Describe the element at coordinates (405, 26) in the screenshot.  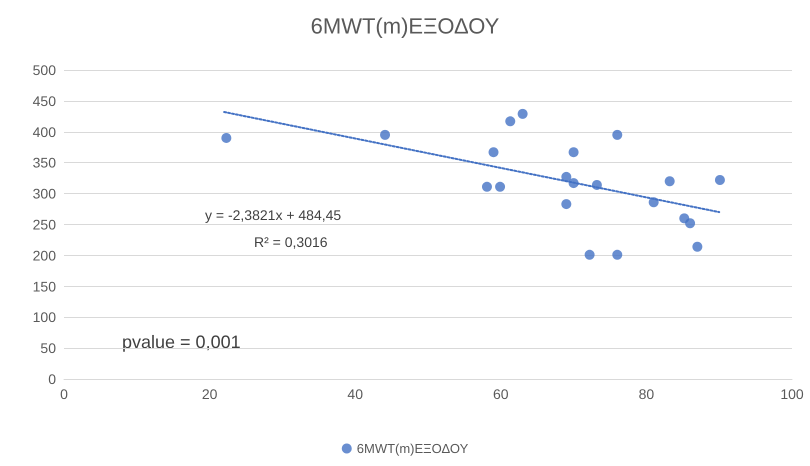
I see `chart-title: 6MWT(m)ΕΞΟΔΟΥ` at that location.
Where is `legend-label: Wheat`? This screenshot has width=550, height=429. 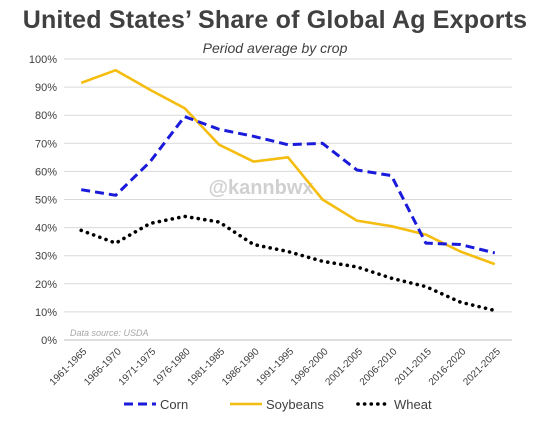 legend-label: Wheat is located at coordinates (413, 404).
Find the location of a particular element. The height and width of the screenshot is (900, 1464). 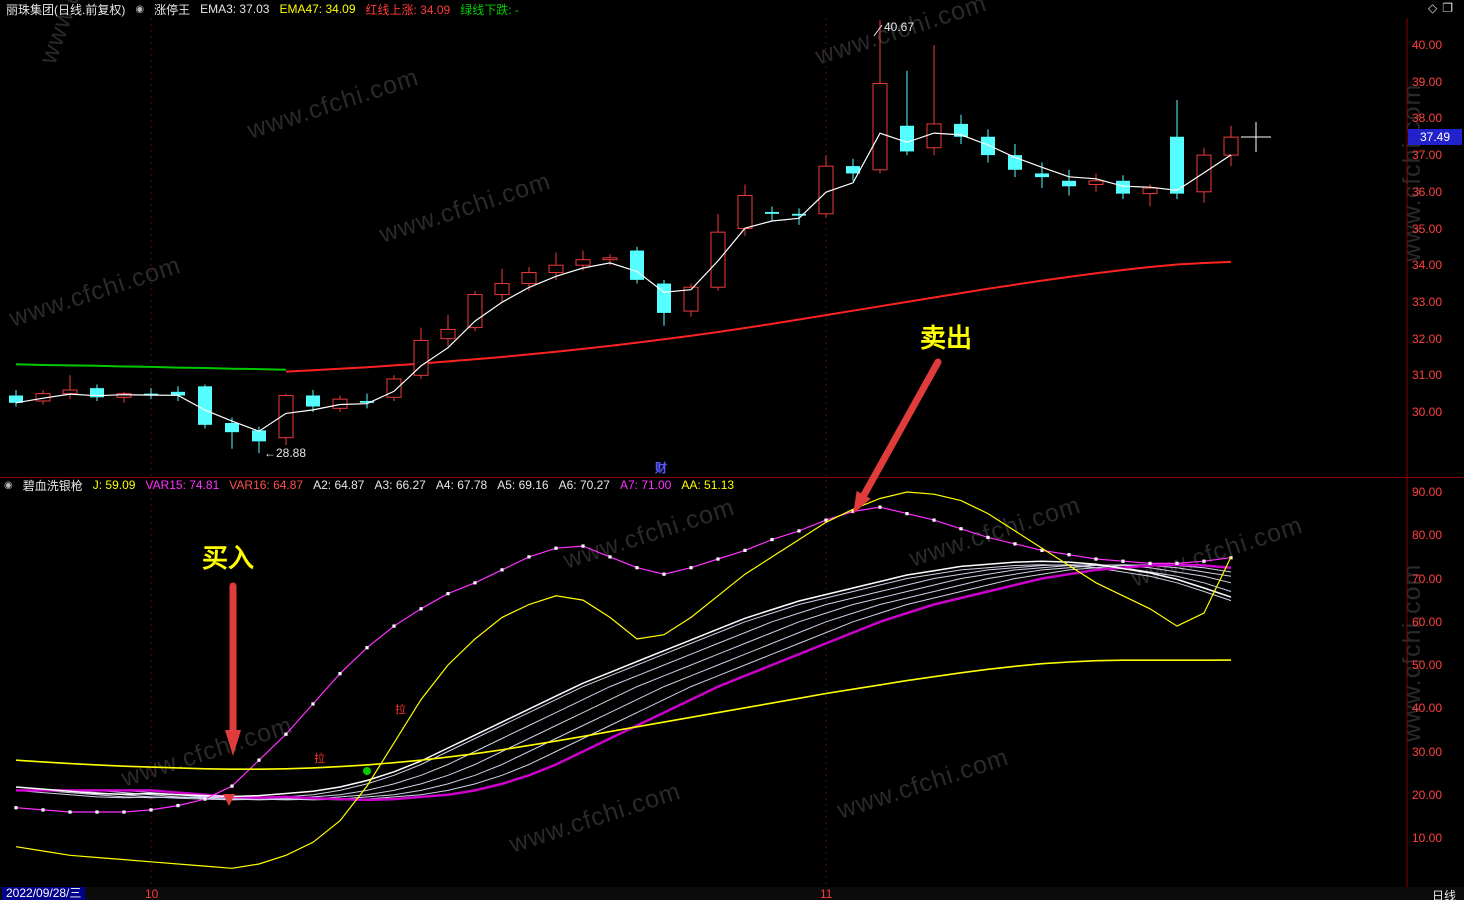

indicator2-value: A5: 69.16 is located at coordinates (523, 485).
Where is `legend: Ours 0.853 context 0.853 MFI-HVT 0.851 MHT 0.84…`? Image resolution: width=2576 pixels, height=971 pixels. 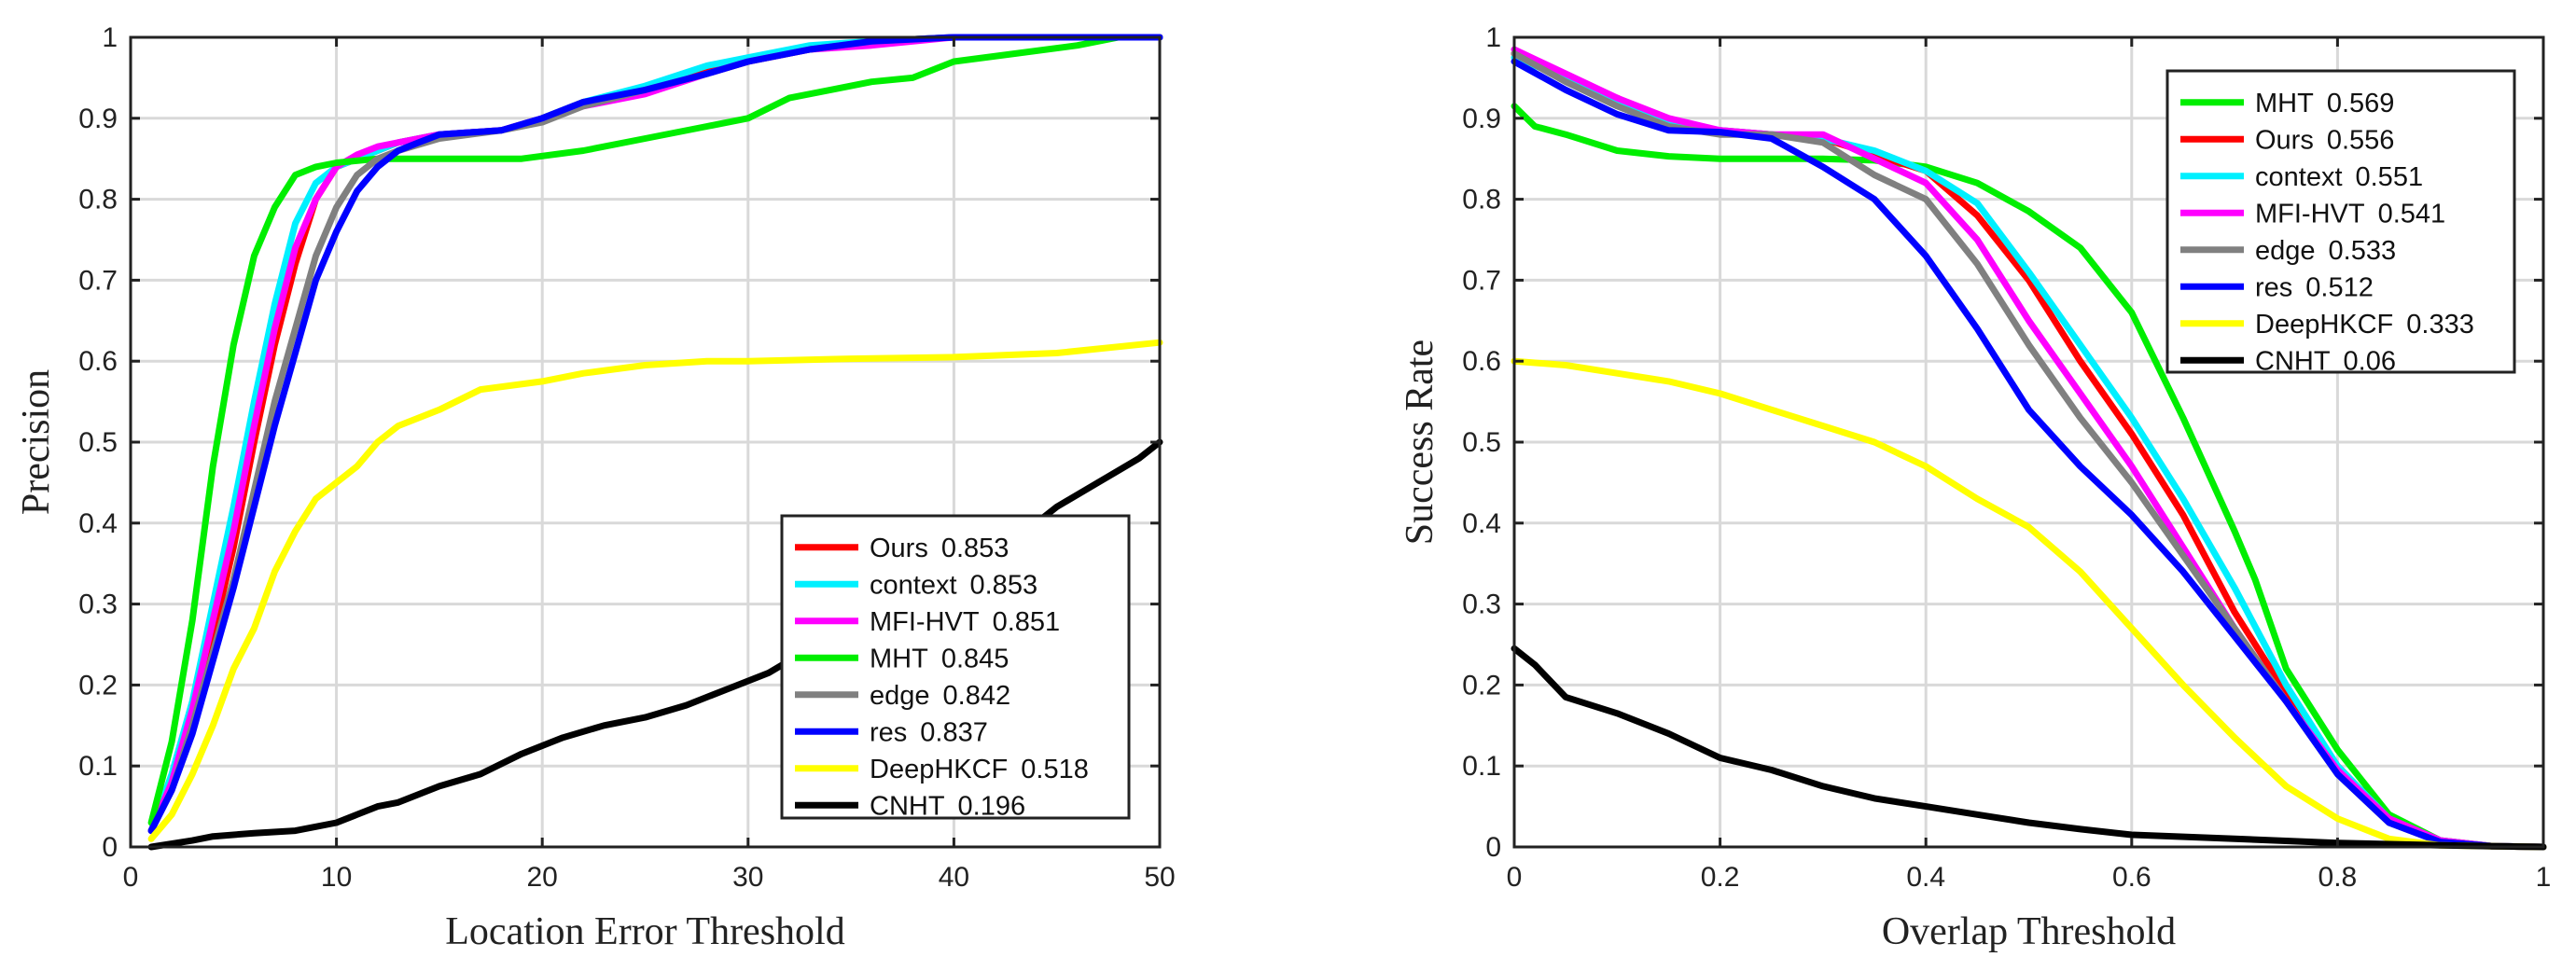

[Problem requirements]:
Retype the rows above, starting at the line that contains "Find the location" and continuing through the end of the rows, with both ends included. Leave out the pictures.

[Solution to this task]:
Find the location of a particular element. The height and width of the screenshot is (900, 1464). 

indicator2-value: A5: 69.16 is located at coordinates (523, 485).
Where is `legend: Ours 0.853 context 0.853 MFI-HVT 0.851 MHT 0.84…`? Image resolution: width=2576 pixels, height=971 pixels. 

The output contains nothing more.